Police Scotland refused to say what steps officers had taken as part of its investigation into the incident.
But security experts have voiced concerns. Will Geddes, an international security specialist who has been involved in past state visit planning, said: “I’m frankly shocked by all of this.
“The security brief on this would be a joint project between the US team and Police Scotland.
“If I had been heading up the security on this, I would have been asking the hotel for a list of the guests staying and cross-referencing who they were.
“It’s obviously a lot easier if you own the hotel, like President Trump does.
“You’d be looking for people who had the potential to embarrass and humiliate the president and if these people are known Greenpeace activists, they’d fall into that bracket.
“I’m a little gobsmacked about Police Scotland’s reaction as well.
“It is embarrassing for them if they have made little or no efforts to track down someone who they say has broken the law in such a high-profile way.”

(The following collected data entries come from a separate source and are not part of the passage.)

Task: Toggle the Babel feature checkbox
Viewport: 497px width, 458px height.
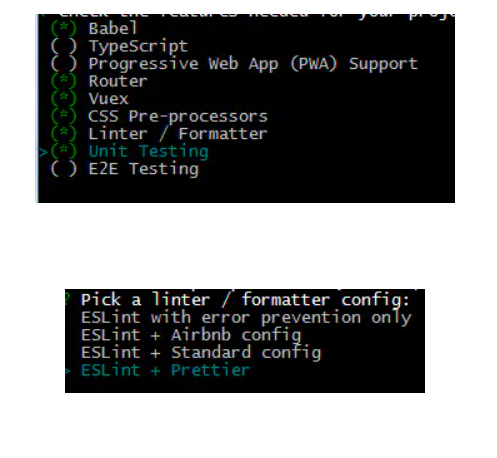Action: (63, 28)
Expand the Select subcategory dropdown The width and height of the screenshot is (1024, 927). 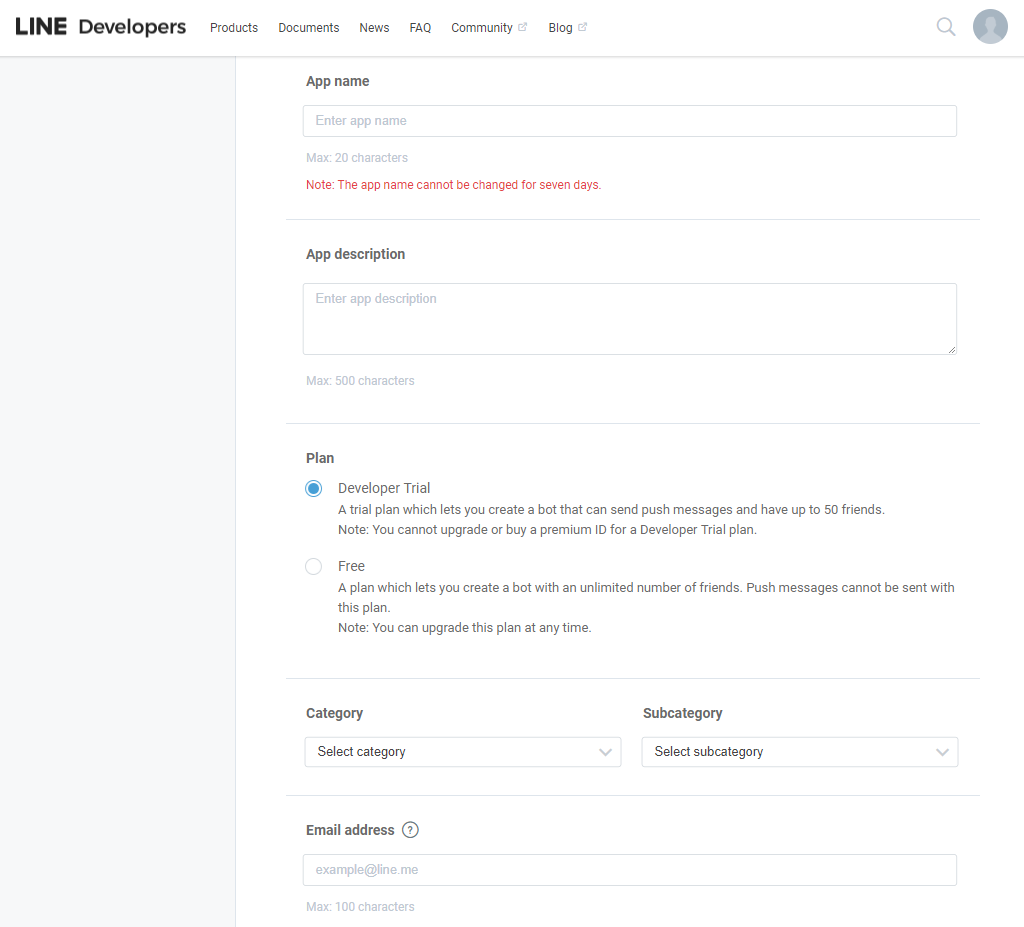pos(800,752)
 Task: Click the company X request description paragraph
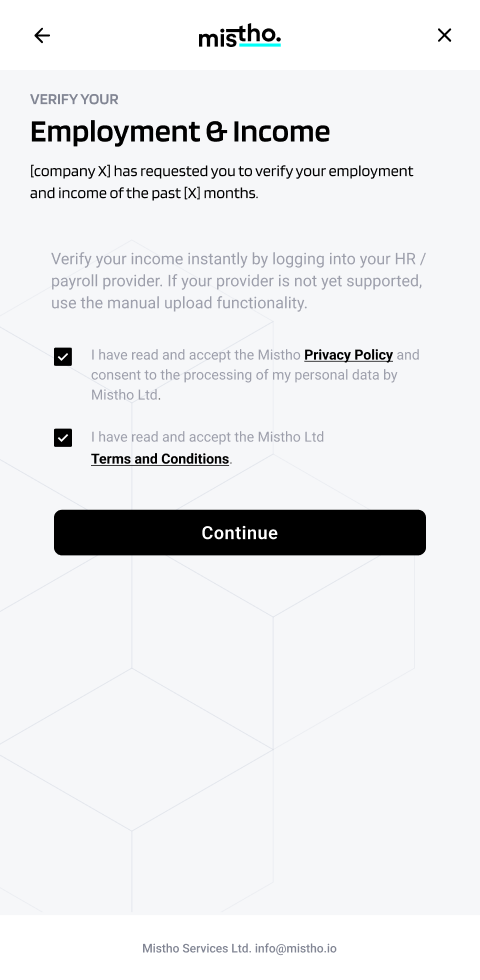[222, 182]
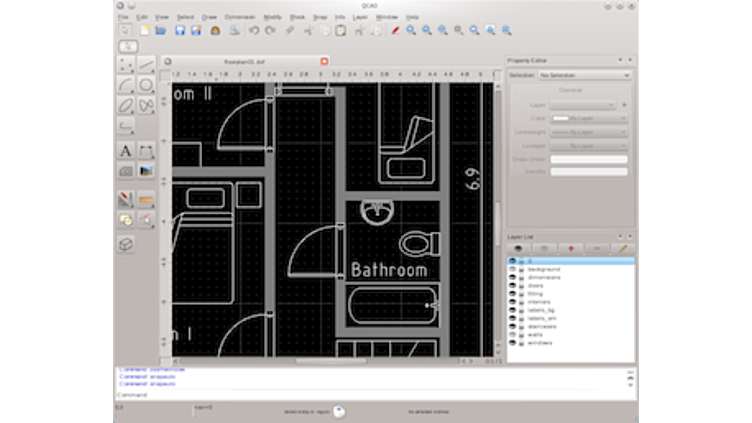Select the Arc drawing tool
Image resolution: width=752 pixels, height=423 pixels.
(x=126, y=85)
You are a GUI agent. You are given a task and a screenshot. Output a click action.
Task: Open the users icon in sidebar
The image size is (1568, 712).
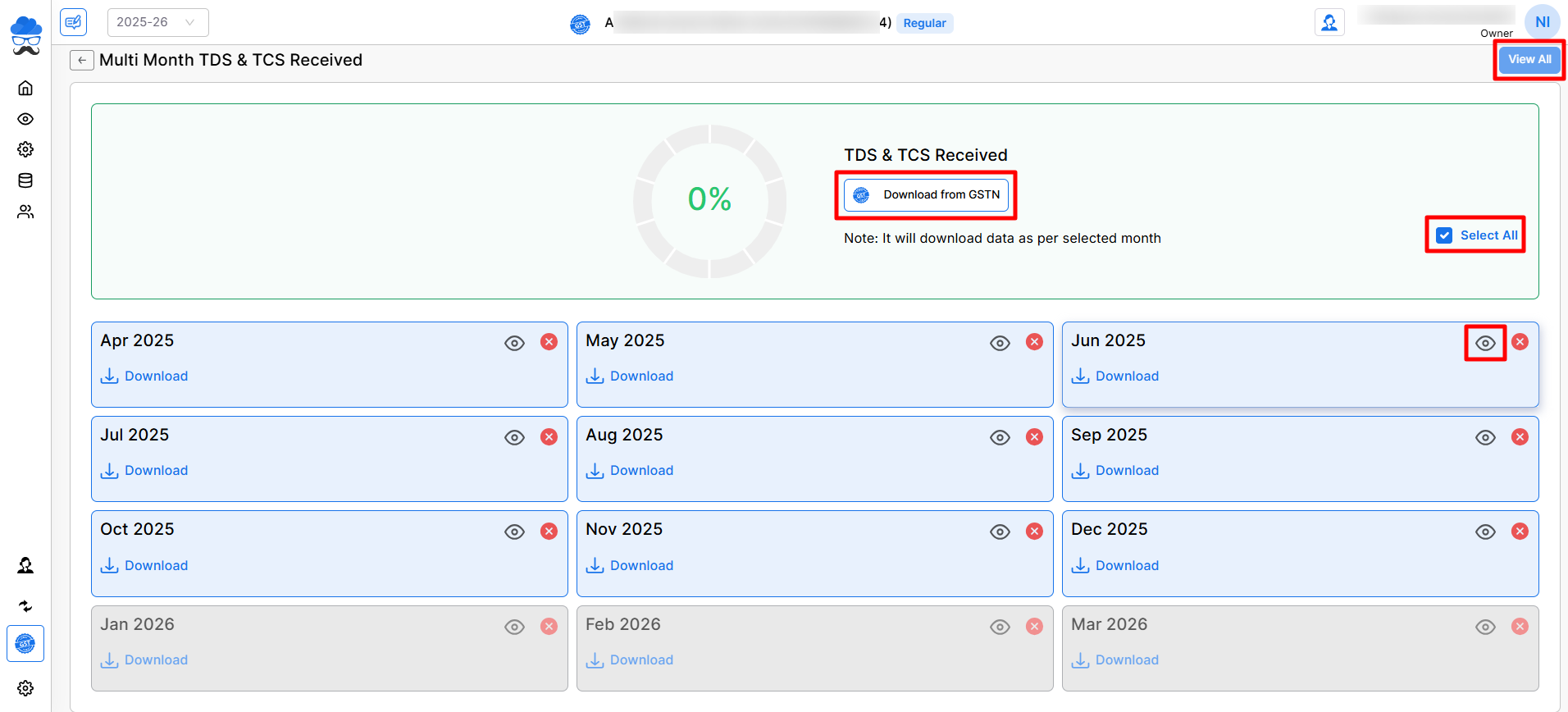[25, 212]
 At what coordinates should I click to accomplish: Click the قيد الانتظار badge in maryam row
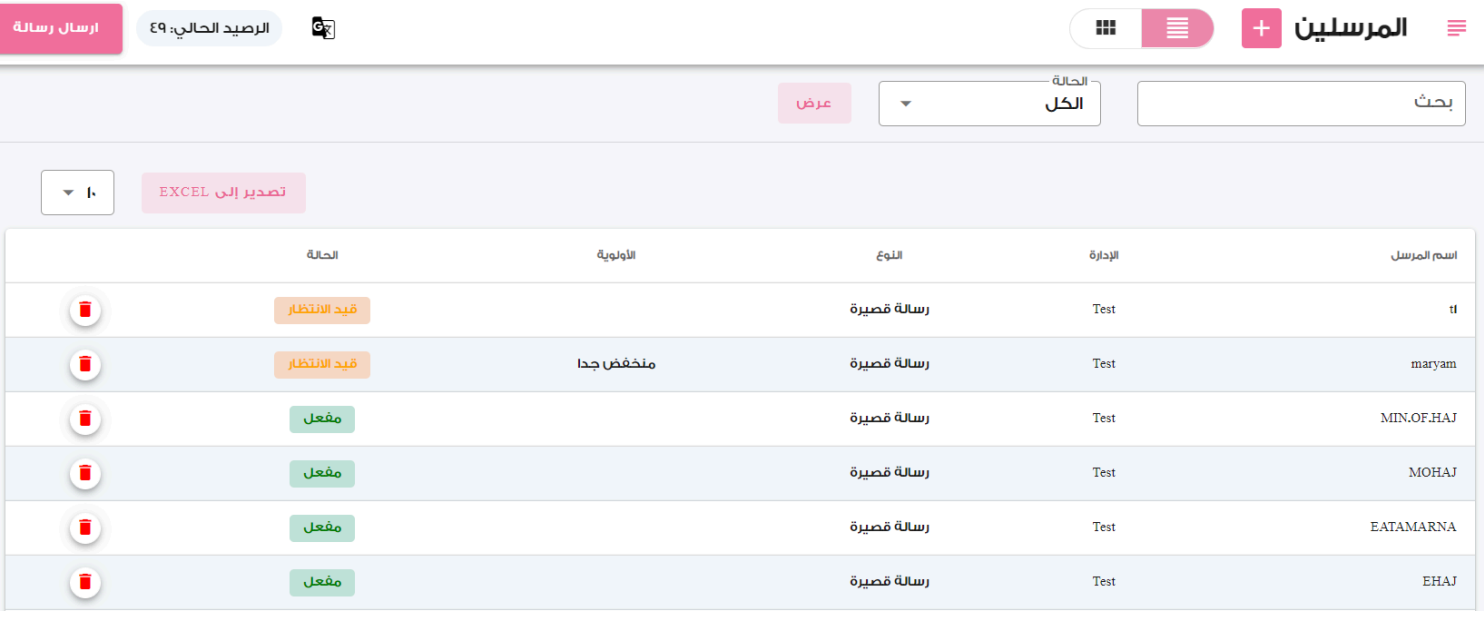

It was reported police marksmen were trained on the pilot during the incident and sources said securing airspace was notoriously difficult.
Terrorism experts said the stunt could have backfired, with the pilot lucky to escape with his life.
Chris Phillips, former head of the UK National Counter-Terrorism Security Office, said: “The pilot could have been shot.
“People forget that – they take these risks and in most countries in the world they would end up getting shot out of the sky.
“Was it a threat? Of course it could have been. The threat of drones and aircraft is very real.
“It is a little bit of a failure, you don’t want anyone to get that close without authority and you don’t know whether the guy has got a gun.
“I think there will be meetings going on to work out what happened and how to stop it in the future. They may have been monitoring and realised he wasn’t threat – that is feasible as well.”
Meanwhile, police officers involved in protecting the president as he took to the golf course posted pictures on social media yesterday after they posed by his private helicopter.
Fellow guests at upmarket Turnberry also posted pictures of them freely mingling with President Trump and his wife, Melania as they enjoyed a meal.
A senior police source defended the force’s handling of the security and insisted that the president’s life was at no stage in danger.
They said: “The only person whose life was at risk was the pilot.”
Police Scotland said the £5m cost was for the entire operation, which included policing a number of demonstrations over the weekend.
The cost will be paid by Westminster as part of the overall bill for Mr Trump’s visit to Britain. He leaves Scotland today before a crucial summit with Russian leader Vladimir Putin tomorrow.
Assistant Chief Constable Mark Williams said: “There is a robust security plan in place and we are working closely with the United States Secret Service and other police forces to protect the president. This plan includes an air exclusion zone and breaching it is a criminal offence.
“There was no direct threat to the president and anyone with any information about the incident on Friday evening should contact Police Scotland on 101.”